[Records from a data collection]
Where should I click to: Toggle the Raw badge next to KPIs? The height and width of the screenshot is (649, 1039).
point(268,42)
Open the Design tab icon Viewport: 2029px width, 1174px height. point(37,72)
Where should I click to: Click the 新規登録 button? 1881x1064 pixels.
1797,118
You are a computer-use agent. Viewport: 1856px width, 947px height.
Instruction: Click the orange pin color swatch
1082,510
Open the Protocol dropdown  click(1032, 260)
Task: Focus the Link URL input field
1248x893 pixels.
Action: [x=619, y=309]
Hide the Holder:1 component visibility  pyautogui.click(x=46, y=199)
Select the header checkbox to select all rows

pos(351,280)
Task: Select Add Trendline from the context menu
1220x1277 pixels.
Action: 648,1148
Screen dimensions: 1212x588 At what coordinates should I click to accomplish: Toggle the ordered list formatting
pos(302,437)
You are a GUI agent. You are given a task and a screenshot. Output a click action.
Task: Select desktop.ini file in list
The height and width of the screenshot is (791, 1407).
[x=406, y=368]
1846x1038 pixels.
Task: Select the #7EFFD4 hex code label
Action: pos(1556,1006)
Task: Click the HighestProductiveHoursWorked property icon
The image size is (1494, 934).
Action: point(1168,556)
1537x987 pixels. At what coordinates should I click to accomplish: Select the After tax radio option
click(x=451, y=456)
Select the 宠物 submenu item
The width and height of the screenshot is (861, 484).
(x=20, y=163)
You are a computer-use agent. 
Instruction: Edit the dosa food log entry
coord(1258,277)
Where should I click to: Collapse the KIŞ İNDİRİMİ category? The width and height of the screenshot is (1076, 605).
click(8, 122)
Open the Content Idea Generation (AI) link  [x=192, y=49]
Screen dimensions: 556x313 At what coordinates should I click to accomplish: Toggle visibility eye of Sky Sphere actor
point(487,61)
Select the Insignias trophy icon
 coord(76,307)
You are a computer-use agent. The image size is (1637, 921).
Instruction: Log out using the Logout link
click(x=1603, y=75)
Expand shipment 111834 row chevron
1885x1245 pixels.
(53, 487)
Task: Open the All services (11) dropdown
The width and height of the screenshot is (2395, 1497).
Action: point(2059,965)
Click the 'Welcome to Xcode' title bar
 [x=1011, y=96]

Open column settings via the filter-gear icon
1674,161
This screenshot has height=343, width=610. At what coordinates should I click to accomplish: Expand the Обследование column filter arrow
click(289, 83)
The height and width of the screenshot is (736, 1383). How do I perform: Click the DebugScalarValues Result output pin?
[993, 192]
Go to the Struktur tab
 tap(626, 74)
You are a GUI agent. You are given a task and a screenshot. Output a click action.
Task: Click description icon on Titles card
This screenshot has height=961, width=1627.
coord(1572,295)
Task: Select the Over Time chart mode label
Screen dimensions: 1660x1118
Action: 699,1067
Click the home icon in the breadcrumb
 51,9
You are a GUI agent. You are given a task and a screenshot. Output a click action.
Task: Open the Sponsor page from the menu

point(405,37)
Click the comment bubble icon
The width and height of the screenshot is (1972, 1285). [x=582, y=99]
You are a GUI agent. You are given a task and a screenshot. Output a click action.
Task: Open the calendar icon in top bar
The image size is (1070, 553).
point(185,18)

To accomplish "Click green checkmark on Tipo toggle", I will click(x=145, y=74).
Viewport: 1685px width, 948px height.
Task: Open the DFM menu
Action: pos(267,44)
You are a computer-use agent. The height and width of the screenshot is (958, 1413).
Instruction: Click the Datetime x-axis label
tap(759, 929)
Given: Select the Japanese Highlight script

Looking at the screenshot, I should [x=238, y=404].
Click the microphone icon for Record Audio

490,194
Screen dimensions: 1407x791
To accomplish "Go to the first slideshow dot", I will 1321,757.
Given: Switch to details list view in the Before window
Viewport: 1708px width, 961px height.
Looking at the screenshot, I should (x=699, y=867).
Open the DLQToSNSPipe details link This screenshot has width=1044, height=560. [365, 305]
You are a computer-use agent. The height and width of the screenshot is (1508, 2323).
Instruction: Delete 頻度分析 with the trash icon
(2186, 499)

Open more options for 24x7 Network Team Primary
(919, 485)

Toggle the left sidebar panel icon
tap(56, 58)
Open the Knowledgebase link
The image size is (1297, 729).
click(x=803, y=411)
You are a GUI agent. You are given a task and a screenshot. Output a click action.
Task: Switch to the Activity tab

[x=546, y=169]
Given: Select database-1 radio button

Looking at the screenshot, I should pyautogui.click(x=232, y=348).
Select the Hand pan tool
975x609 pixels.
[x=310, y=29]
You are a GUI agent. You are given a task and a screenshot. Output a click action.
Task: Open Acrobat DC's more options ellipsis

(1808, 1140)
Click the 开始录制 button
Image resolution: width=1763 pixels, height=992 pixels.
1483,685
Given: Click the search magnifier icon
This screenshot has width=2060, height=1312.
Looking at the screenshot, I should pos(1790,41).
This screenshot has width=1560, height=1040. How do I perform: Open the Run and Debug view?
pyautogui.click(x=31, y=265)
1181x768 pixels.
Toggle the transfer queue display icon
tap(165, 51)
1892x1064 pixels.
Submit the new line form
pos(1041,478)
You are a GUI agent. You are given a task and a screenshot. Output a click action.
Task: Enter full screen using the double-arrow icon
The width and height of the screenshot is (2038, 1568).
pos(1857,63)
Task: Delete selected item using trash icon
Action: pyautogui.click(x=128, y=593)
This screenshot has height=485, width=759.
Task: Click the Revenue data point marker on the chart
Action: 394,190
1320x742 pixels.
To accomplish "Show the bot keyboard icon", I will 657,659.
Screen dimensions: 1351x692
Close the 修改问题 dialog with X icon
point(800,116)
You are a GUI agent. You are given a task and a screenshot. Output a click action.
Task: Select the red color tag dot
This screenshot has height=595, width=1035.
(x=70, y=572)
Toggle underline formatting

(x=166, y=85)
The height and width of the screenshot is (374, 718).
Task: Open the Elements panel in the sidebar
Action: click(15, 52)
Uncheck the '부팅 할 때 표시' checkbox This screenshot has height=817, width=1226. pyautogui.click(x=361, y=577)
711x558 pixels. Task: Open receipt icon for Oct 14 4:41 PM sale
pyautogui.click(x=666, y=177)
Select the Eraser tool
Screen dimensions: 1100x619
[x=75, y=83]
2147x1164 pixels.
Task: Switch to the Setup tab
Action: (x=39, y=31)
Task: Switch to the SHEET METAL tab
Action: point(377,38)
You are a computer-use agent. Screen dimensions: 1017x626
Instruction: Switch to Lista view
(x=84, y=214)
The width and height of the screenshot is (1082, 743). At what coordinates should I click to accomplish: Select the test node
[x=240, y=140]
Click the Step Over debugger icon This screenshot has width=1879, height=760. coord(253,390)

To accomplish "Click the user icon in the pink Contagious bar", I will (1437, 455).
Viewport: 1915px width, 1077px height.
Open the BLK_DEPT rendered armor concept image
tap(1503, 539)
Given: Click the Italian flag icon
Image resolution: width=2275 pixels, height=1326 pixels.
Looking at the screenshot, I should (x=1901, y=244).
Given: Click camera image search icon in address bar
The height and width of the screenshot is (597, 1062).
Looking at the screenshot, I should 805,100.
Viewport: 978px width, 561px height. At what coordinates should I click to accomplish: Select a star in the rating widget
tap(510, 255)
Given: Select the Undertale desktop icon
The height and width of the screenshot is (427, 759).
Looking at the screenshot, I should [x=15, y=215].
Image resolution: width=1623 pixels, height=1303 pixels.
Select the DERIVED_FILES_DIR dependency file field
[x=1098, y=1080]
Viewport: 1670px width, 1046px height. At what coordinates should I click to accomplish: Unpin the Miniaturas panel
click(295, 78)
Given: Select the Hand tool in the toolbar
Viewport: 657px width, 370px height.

_What the exercise asks:_
All lines with the string "dropdown" must be copied from the data.

_Response to the task:_
Open the Protocol dropdown  click(1032, 260)
Task: Open the All services (11) dropdown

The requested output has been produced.